Imputation replaces missing values with an estimate. Use other data to form a comprehensive dataset.

You have numerous imputation options. The easiest way of imputation is to use the mean or median of a variable.

Hot-deck imputation

Hot-deck imputation replaces missing values with values from related cases or participants. A “donor” value is used for each situation with missing values based on data from other variables.


In a poll, you ask participants how they rank a new shopping app from 1 to 5. You note that two people ignored Question 3; thus, these cells are unfilled.

You arrange the data depending on other variables and find individuals who reacted similarly to other questions as your missing value participants. You utilize a donor’s answer to Question 3 to fill in blank cells.

Cold-deck imputation

In cold-deck imputation, missing values are substituted with existing values from similar cases in other datasets. The new values are derived from an independent sample.

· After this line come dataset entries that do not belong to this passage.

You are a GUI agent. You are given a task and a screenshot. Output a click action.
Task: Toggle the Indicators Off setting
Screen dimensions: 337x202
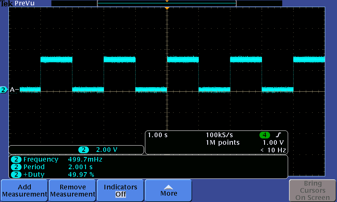point(120,191)
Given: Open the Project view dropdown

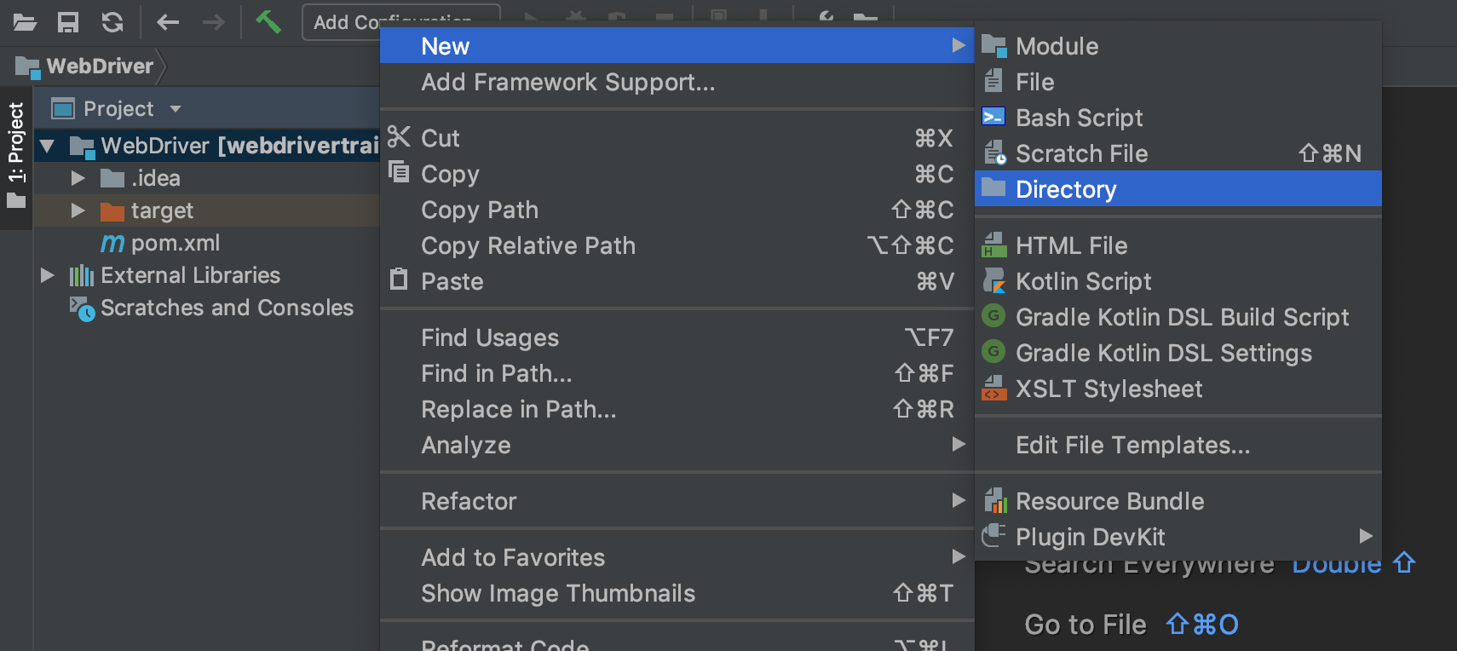Looking at the screenshot, I should [x=176, y=109].
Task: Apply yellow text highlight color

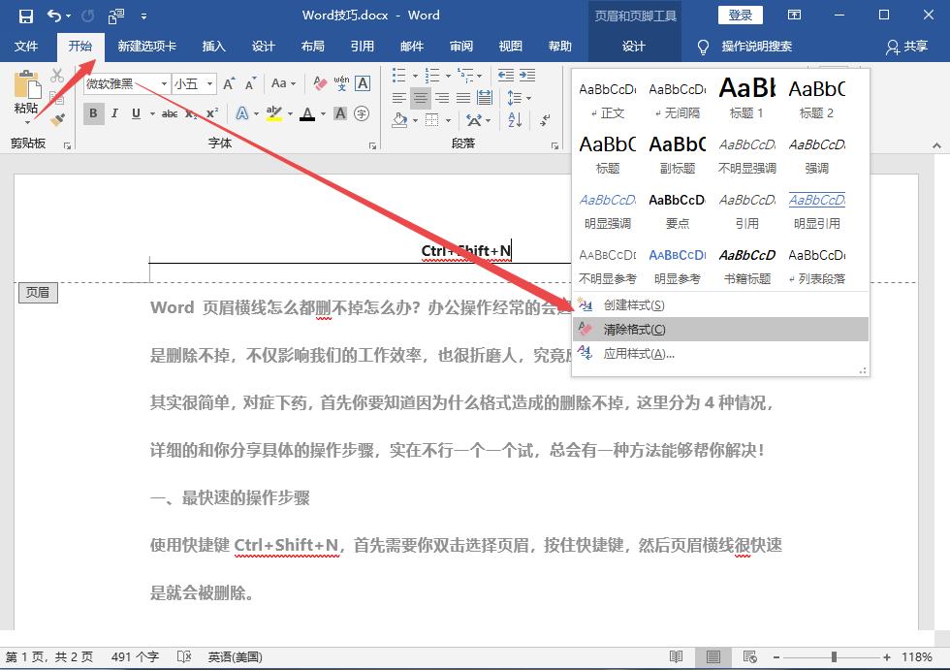Action: pyautogui.click(x=275, y=112)
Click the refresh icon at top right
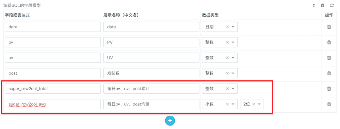Viewport: 340px width, 129px height. [x=332, y=5]
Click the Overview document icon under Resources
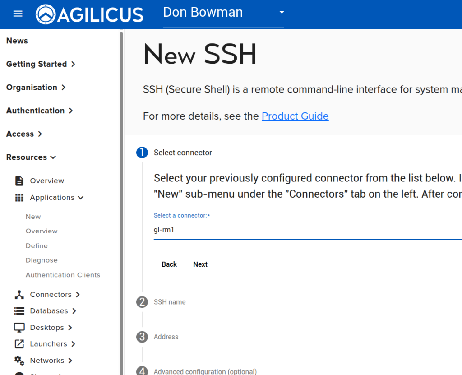 [x=19, y=181]
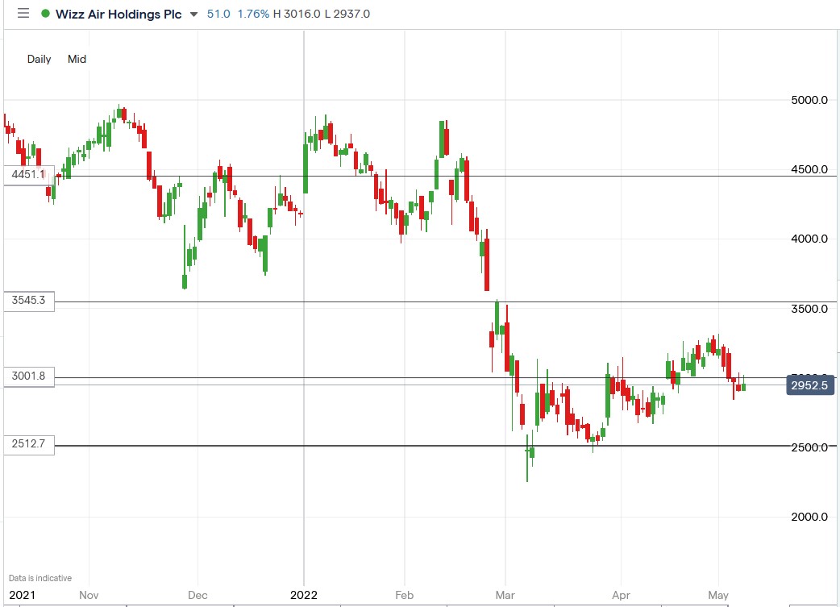Screen dimensions: 840x607
Task: Open the Mid price type selector
Action: 77,59
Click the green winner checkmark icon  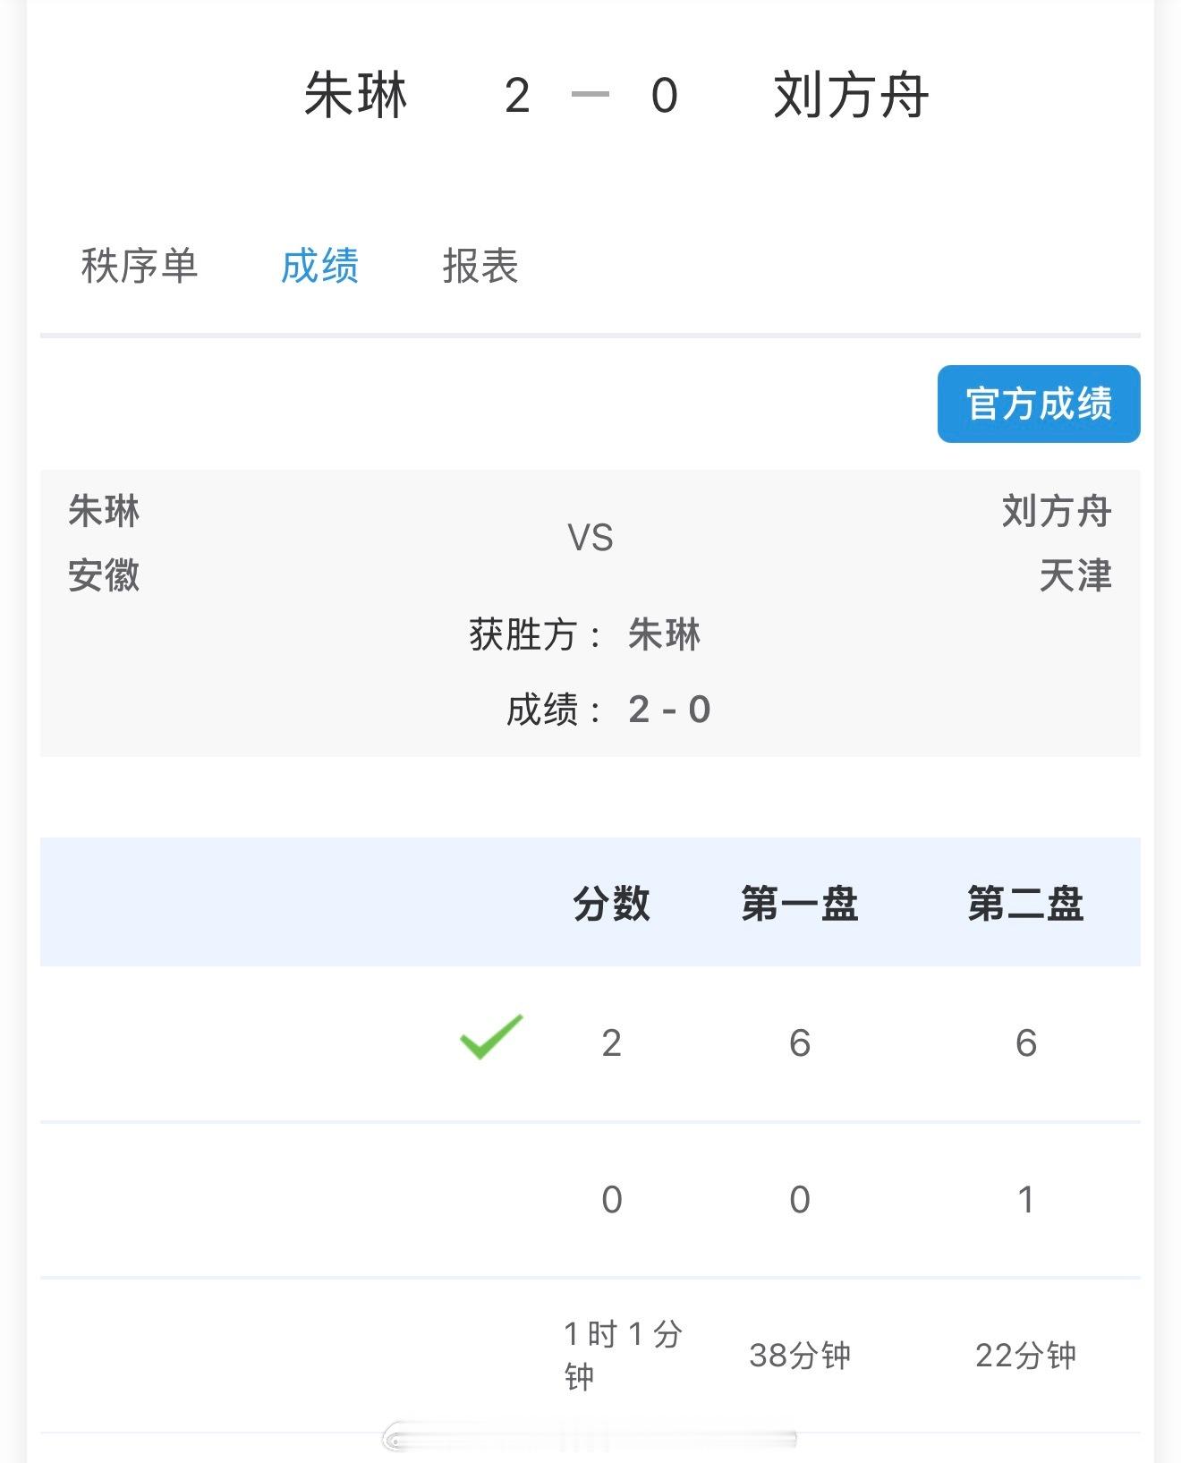(490, 1038)
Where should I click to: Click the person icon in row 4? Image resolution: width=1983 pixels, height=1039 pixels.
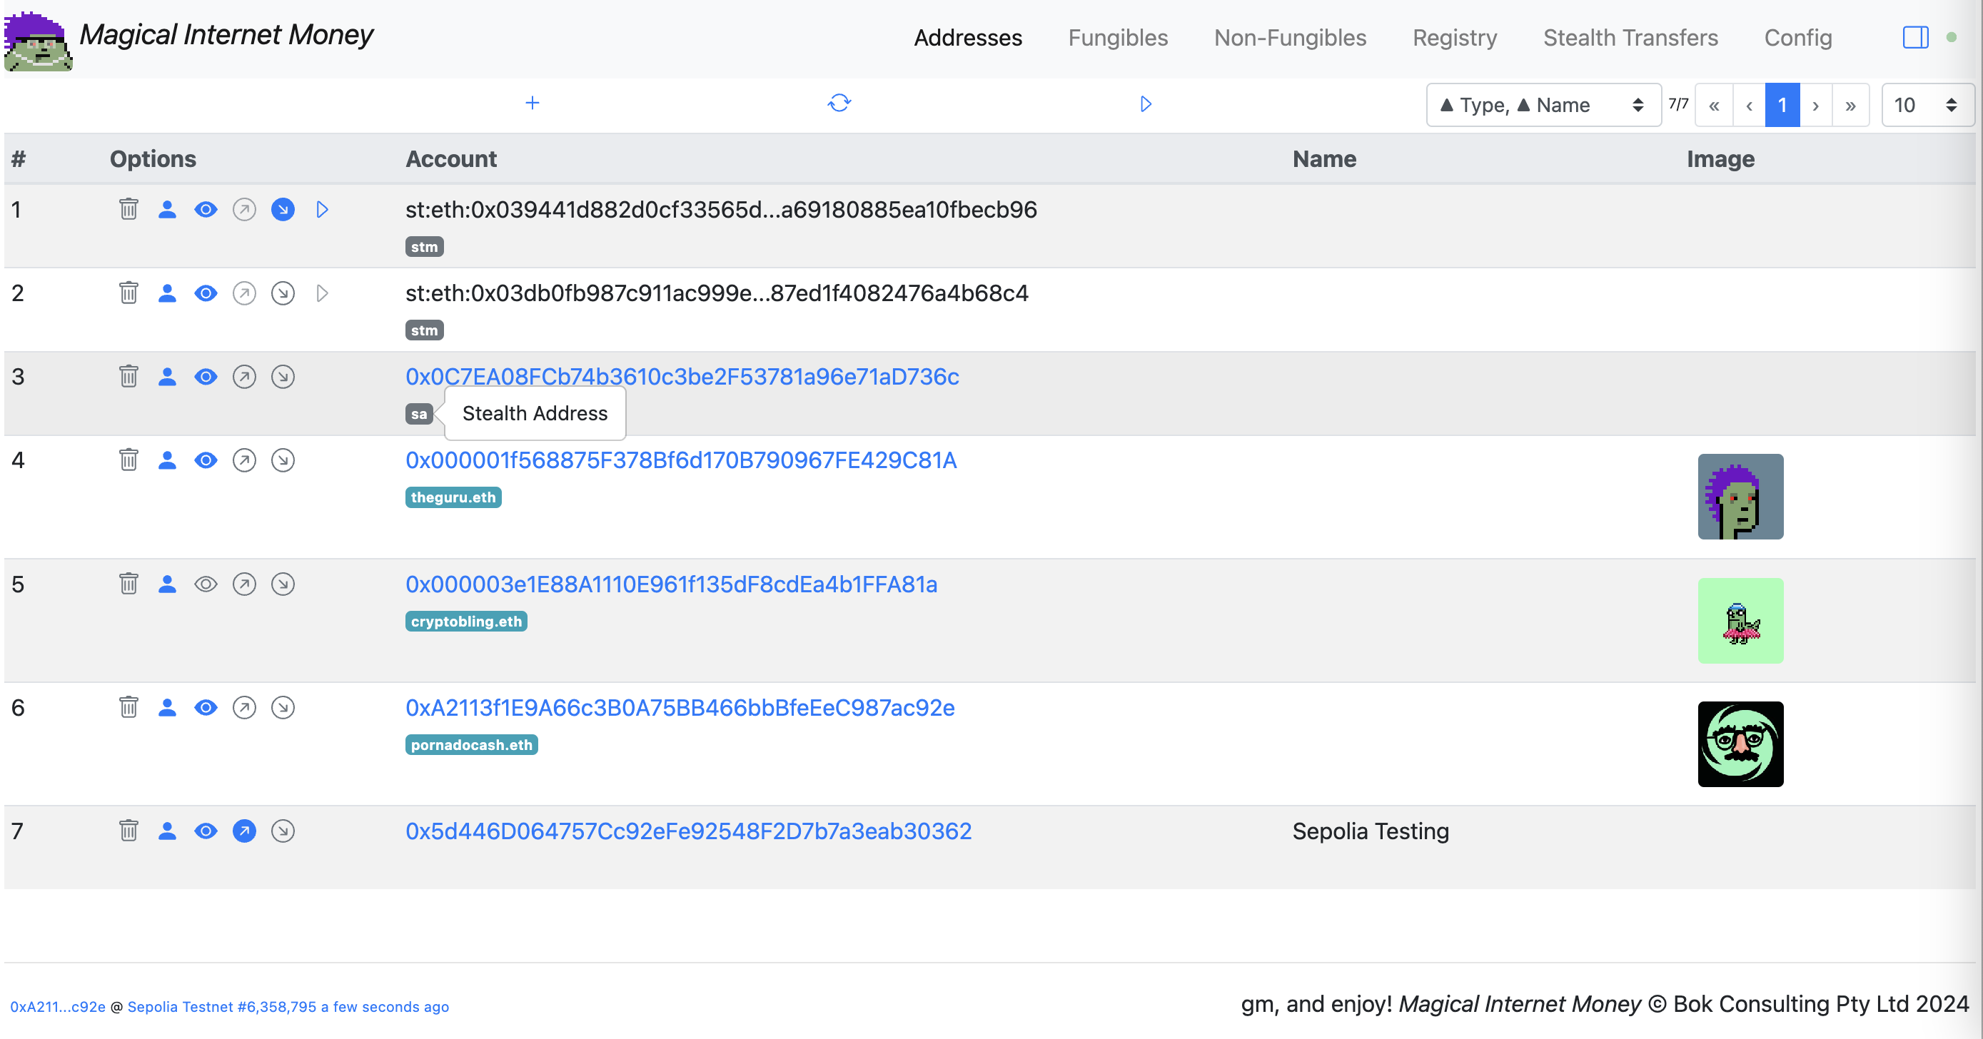tap(167, 460)
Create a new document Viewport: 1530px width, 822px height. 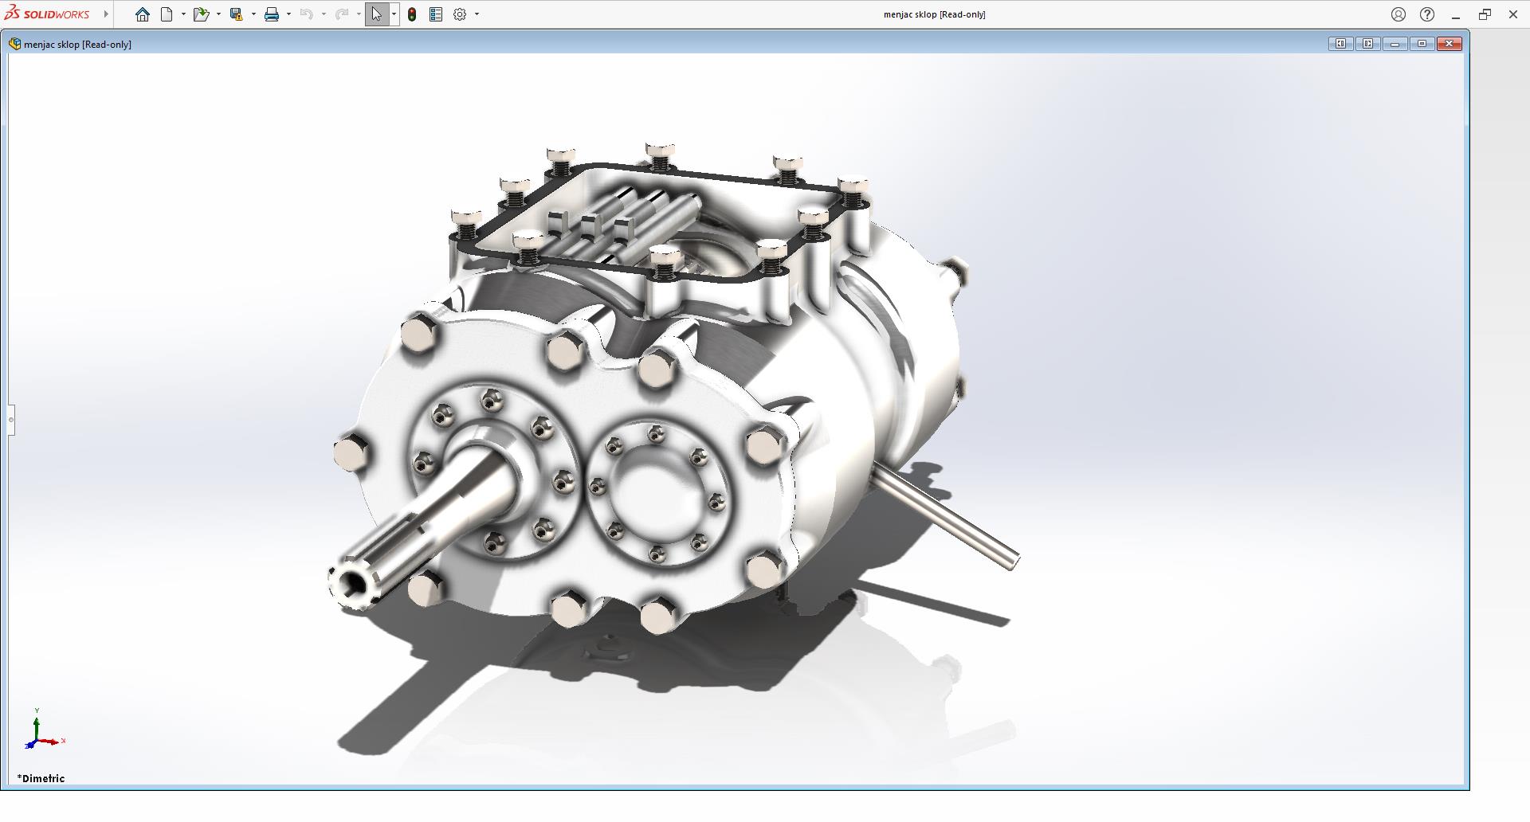(167, 14)
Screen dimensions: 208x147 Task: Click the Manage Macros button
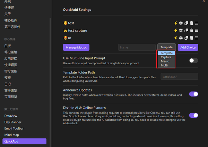pos(76,47)
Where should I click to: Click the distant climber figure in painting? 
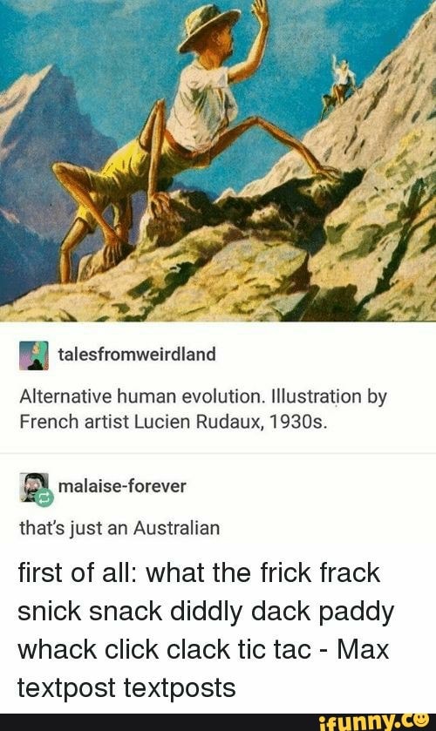point(340,85)
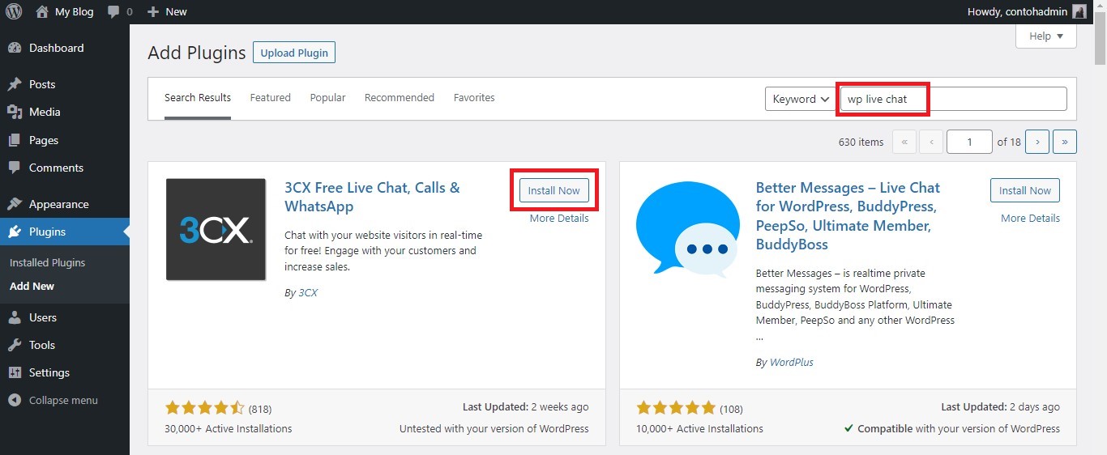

Instead of filling in the missing values with responses from participants in the same sample, you access an alternative dataset from a colleague. They did an identical poll but with different sample sizes.

You look for participants whose responses to other questions were comparable to those of your participants with missing values. You use the answer to Question 3 from the second dataset to fill the empty cell for each missing value.


Missing values arise when you do not have data stored for particular variables or participants.

Missing data are important as they can influence results depending on the kind. Because of an unrepresentative sample, your results may not be generalizable.

Typically, you have the choice of accepting, eliminating or reconstructing missing data to organize it.